** Begin **

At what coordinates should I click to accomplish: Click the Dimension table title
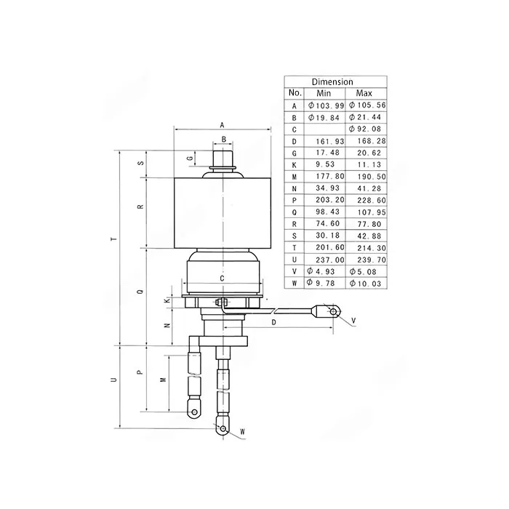click(332, 81)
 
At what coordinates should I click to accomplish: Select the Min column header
click(324, 94)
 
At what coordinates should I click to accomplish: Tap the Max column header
click(364, 94)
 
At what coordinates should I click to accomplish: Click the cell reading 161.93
click(330, 141)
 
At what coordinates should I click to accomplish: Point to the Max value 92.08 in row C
click(365, 129)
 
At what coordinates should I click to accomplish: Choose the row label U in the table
click(294, 260)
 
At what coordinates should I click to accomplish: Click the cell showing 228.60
click(372, 200)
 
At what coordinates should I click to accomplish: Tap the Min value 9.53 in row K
click(325, 164)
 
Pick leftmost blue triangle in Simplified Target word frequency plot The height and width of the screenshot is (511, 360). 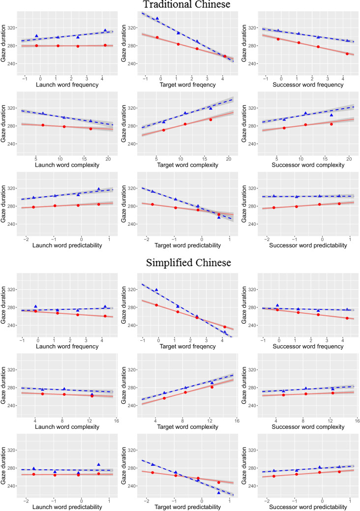[x=156, y=290]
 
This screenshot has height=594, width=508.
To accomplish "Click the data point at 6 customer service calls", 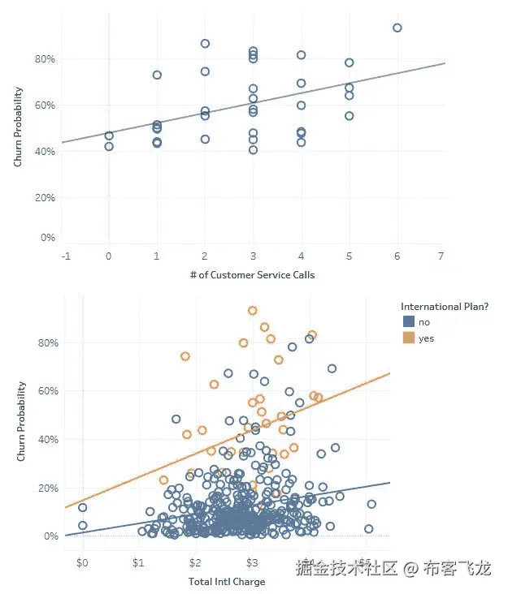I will [397, 28].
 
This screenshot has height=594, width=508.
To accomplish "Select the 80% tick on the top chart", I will [44, 59].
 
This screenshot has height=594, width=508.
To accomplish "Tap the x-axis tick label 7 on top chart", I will [440, 256].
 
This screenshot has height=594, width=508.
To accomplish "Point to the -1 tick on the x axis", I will [65, 256].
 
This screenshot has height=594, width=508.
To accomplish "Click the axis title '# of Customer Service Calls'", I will [252, 274].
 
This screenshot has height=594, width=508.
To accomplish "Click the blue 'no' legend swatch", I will [408, 322].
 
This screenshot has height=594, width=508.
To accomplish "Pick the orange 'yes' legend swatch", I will [408, 338].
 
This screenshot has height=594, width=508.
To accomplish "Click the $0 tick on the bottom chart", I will [82, 563].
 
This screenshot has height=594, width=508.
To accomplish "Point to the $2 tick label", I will [195, 563].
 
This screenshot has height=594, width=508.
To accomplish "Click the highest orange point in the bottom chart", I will [252, 311].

** End **

Replace "row label" with "row heading" in the rows from the line with "At what coordinates should I click to accomplish: Point" to the line with "click(294, 260)", and write out only those lines again with nothing else changed.

At what coordinates should I click to accomplish: Point to the Max value 92.08 in row C
click(365, 129)
 
At what coordinates should I click to accomplish: Choose the row heading U in the table
click(294, 260)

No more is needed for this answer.